• Consigne: Recopiez mot pour mot le passage de l'extrait sur les sangsues compris entre « Des peintures murales » et « qui signifie médecin. », ces mots inclus.

• Extrait:
---*---

Des peintures murales de l'Egypte antique attestent déjà de l'utilisation médicinale des sangsues. L'usage thérapeutique des sangsues se poursuit au cours de l'Antiquité romaine, période durant laquelle Pline l'Ancien recommande dans son Histoire Naturelle, le recours aux sangsues contre les hémorroïdes et les douleurs rhumatismales. Les vertus de l'application de sangsues étaient alors attribuées au retrait du "mal", à l'effet "saignée", et non comme le prouvera la science 2 000 ans plus tard, aux molécules contenues dans la salive de la sangsue médicinale. L'usage médicinal des sangsues continue de se développer aux cours des siècles suivants à travers toute l'Europe. La traduction anglaise de sangsue ("leech") provient de l'anglo-saxon "laece", qui signifie médecin.

---*---

• Jeu de données:
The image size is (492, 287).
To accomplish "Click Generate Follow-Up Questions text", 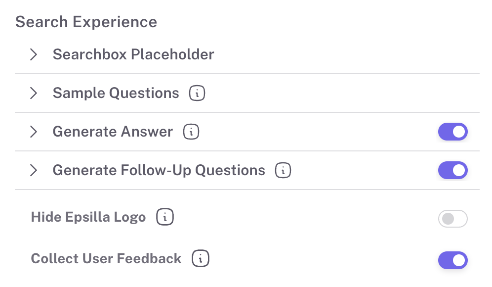I will tap(159, 170).
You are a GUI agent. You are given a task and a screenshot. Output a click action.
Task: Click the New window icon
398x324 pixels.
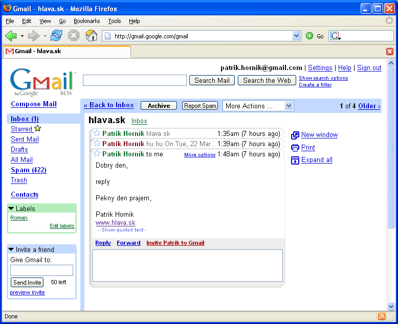click(x=295, y=135)
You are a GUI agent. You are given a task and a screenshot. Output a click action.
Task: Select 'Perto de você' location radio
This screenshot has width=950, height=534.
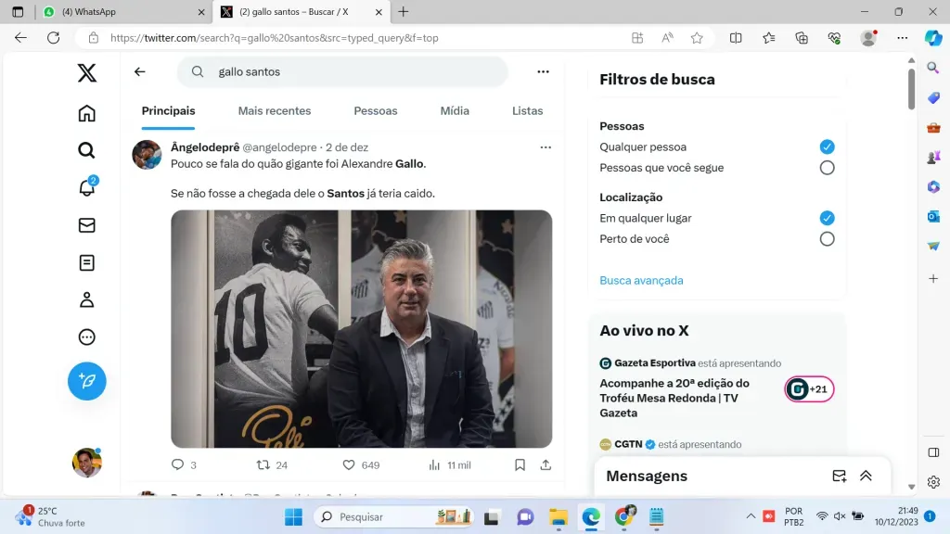coord(827,238)
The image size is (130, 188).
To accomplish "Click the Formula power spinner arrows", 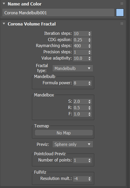I will tap(89, 83).
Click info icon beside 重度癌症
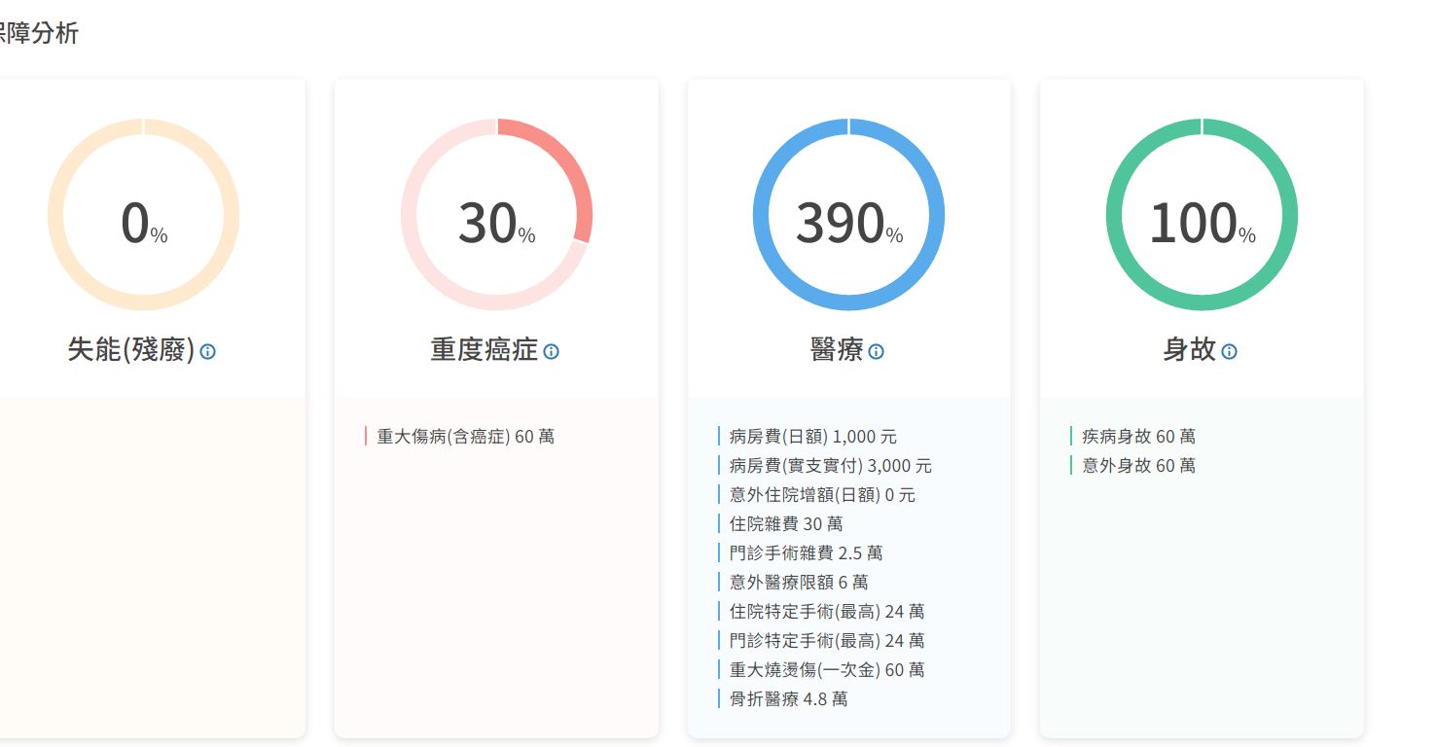Viewport: 1437px width, 747px height. click(551, 352)
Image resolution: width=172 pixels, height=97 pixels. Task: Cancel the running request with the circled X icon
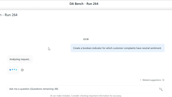(x=22, y=70)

---*---

• Réponse:
Des peintures murales de l'Egypte antique attestent déjà de l'utilisation médicinale des sangsues. L'usage thérapeutique des sangsues se poursuit au cours de l'Antiquité romaine, période durant laquelle Pline l'Ancien recommande dans son Histoire Naturelle, le recours aux sangsues contre les hémorroïdes et les douleurs rhumatismales. Les vertus de l'application de sangsues étaient alors attribuées au retrait du "mal", à l'effet "saignée", et non comme le prouvera la science 2 000 ans plus tard, aux molécules contenues dans la salive de la sangsue médicinale. L'usage médicinal des sangsues continue de se développer aux cours des siècles suivants à travers toute l'Europe. La traduction anglaise de sangsue ("leech") provient de l'anglo-saxon "laece", qui signifie médecin.